=== YOUR OBJECTIVE ===
Each of the entries below should be written out exactly as it reads.
*** EXCERPTED DATA ***
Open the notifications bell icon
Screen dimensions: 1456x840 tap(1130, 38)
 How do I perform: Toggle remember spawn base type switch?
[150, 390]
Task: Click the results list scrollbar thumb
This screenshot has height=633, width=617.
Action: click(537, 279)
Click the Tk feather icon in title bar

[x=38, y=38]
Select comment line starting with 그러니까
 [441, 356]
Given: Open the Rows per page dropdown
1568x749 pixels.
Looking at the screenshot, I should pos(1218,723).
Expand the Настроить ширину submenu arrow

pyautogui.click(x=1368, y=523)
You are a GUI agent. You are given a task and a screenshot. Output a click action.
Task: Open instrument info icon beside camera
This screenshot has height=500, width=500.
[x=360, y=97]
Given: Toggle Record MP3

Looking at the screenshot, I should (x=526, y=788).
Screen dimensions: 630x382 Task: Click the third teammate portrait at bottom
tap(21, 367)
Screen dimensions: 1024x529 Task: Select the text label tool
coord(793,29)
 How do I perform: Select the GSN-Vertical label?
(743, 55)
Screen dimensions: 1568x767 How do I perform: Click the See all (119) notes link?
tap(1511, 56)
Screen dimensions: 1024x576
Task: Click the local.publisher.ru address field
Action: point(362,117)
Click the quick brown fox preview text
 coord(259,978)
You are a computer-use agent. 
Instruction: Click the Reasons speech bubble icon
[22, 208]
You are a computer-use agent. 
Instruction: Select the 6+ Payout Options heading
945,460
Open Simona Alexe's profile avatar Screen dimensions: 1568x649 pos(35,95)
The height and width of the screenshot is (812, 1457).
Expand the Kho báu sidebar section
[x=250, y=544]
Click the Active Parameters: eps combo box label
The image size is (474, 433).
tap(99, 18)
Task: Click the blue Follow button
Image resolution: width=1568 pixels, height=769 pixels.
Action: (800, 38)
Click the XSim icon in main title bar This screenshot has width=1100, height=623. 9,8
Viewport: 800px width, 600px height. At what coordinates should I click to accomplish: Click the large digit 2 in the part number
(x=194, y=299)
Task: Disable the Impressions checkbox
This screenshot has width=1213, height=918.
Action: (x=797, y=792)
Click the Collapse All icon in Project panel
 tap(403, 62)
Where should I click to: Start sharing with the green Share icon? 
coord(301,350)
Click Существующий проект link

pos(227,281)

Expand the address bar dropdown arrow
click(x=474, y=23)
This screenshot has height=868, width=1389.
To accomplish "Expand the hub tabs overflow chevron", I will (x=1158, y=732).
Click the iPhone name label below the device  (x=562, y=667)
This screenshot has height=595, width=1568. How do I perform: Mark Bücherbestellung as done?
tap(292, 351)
***
=== YOUR RESPONSE ===
Open the notifications bell icon
Screen dimensions: 1456x840 tap(1130, 38)
 How do I perform: Toggle remember spawn base type switch?
[150, 390]
Task: Click the results list scrollbar thumb
This screenshot has height=633, width=617.
Action: click(537, 279)
Click the Tk feather icon in title bar

[x=38, y=38]
Select comment line starting with 그러니까
 [441, 356]
Given: Open the Rows per page dropdown
1568x749 pixels.
Looking at the screenshot, I should pos(1218,723).
Expand the Настроить ширину submenu arrow

pyautogui.click(x=1368, y=523)
You are a GUI agent. You are given a task and a screenshot. Output a click action.
Task: Open instrument info icon beside camera
This screenshot has height=500, width=500.
[x=360, y=97]
Given: Toggle Record MP3

Looking at the screenshot, I should (x=526, y=788).
Screen dimensions: 630x382 Task: Click the third teammate portrait at bottom
tap(21, 367)
Screen dimensions: 1024x529 Task: Select the text label tool
coord(793,29)
 How do I perform: Select the GSN-Vertical label?
(743, 55)
Screen dimensions: 1568x767 How do I perform: Click the See all (119) notes link?
tap(1511, 56)
Screen dimensions: 1024x576
Task: Click the local.publisher.ru address field
Action: point(362,117)
Click the quick brown fox preview text
 coord(259,978)
You are a computer-use agent. 
Instruction: Click the Reasons speech bubble icon
[22, 208]
You are a computer-use agent. 
Instruction: Select the 6+ Payout Options heading
945,460
Open Simona Alexe's profile avatar Screen dimensions: 1568x649 pos(35,95)
The height and width of the screenshot is (812, 1457).
Expand the Kho báu sidebar section
[x=250, y=544]
Click the Active Parameters: eps combo box label
The image size is (474, 433).
tap(99, 18)
Task: Click the blue Follow button
Image resolution: width=1568 pixels, height=769 pixels.
Action: (800, 38)
Click the XSim icon in main title bar This screenshot has width=1100, height=623. 9,8
Viewport: 800px width, 600px height. At what coordinates should I click to accomplish: Click the large digit 2 in the part number
(x=194, y=299)
Task: Disable the Impressions checkbox
This screenshot has width=1213, height=918.
Action: (x=797, y=792)
Click the Collapse All icon in Project panel
 tap(403, 62)
Where should I click to: Start sharing with the green Share icon? 
coord(301,350)
Click Существующий проект link

pos(227,281)

Expand the address bar dropdown arrow
click(x=474, y=23)
This screenshot has height=868, width=1389.
To accomplish "Expand the hub tabs overflow chevron", I will (x=1158, y=732).
Click the iPhone name label below the device  (x=562, y=667)
This screenshot has height=595, width=1568. How do I perform: Mark Bücherbestellung as done?
tap(292, 351)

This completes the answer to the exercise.